IBM plans to introduce technologies from its Watson computer, which beat humans on the game show "Jeopardy," for information-discovery use in enterprises.
The company hopes that Watson's underlying technologies will provide precise answers to complex queries using natural language interfaces, said Guru Rao, an IBM fellow last week. When applied in enterprises, underlying Watson technologies will be able to analyze warehouses of structured and unstructured data to determine answers with high levels of confidence.
There are many industries where Watson's technologies could be applicable, Rao said. Health-care providers could get precise answers to diagnose diseases or banks could detect credit-card fraud in real time. The technologies could also provide accurate answers through evidence-based searches related to cases in the legal industry.
"In a health-care world, if you know enough information about the diseases then it will be much more precise information. Using a natural-language query to get that degree of confidence could be much higher," Rao said.
In an ultimate game of man versus machine, IBM's Watson computer in February beat former champions Brad Rutter and Ken Jennings in the game of Jeopardy. The game showed how computers can answer queries with high levels of confidence, much like humans. Watson answered full questions posed by the host in a synthesised voice, with the computer's confidence levels to an answer being shown on a display.
Watson is a highly parallel computer running on Power7 processors with approximately 2,680 CPU cores, Rao said. Of the 15TB of information stored in the memory, about 1TB was being used on a consistent basis to answer questions, Rao said. Specific algorithms enabled processing of natural language queries, while other software and algorithms associated queries with keywords, known hits and other information stored on the system.
The system was able to process information in parallel by keeping the data in memory, which cut down any possible latency and I/O issues involved if data was stored on a disk, Rao said. The combination of in-memory processing, analytics and advanced hardware allowed Watson to answer queries in two to three seconds, Rao said.
Watson used the GPFS (general purpose file system) and software such as Hadoop, which provides a platform for analyzing structured and unstructured data in parallel across many servers.

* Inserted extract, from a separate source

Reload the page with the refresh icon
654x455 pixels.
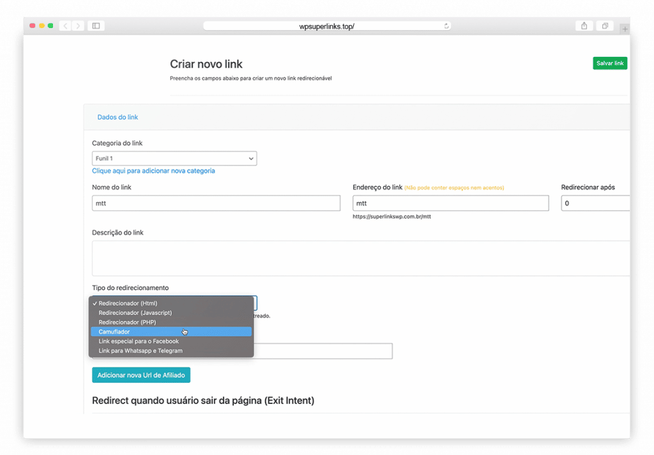click(446, 26)
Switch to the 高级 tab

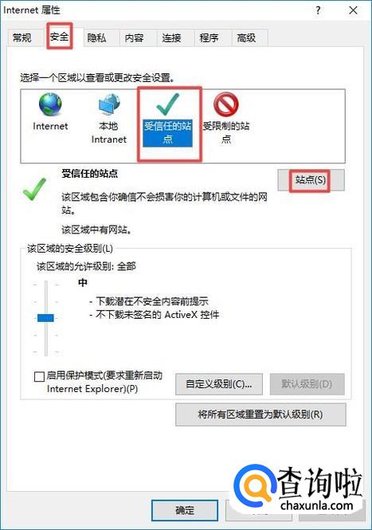246,37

IBM will likely work with partners to build server architectures around Watson for organisations to use, Rao said. Watson's software technologies could be tweaked for appliances dedicated to specific functions like security and compliance.

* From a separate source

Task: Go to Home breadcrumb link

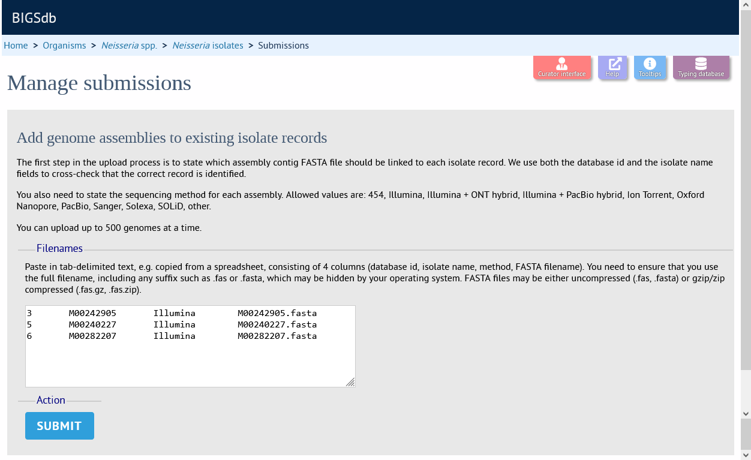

Watson demonstrated advances in computer science, much like its previous Deep Blue computer, which in 1996 lost a chess match series to reigning world chess champion Garry Kasparov. In a 1997 rematch, Kasparov lost in a series to an upgraded and more powerful Deep Blue.
"I don't see IBM providing a Watson-based game-playing service," Rao said. "Our goal is not to produce computer games, but [to] apply this ground-breaking computer science to business and enterprise-level issues."
IBM also wants to show new ways of human-computer interaction and the ability to weed out relevant information from warehouses of data.
The company has been adding FPGAs (field programmable gate array) to perform specific data processing functions on servers, while adding more cores to speed up chips. IBM is also redesigning servers to reduce latency between the CPU and memory, which helps speed up application performance. The company's EX5 server design, which was introduced last year, steps away from traditional x86 server designs by decoupling memory and processors into separate boxes. The separation provides servers access to a larger memory pool, and a special chip designed by IBM sitting near the CPU reduces latency between the memory and processor.
Down the road, the EX5 technology could include flash storage as a memory option, Rao said.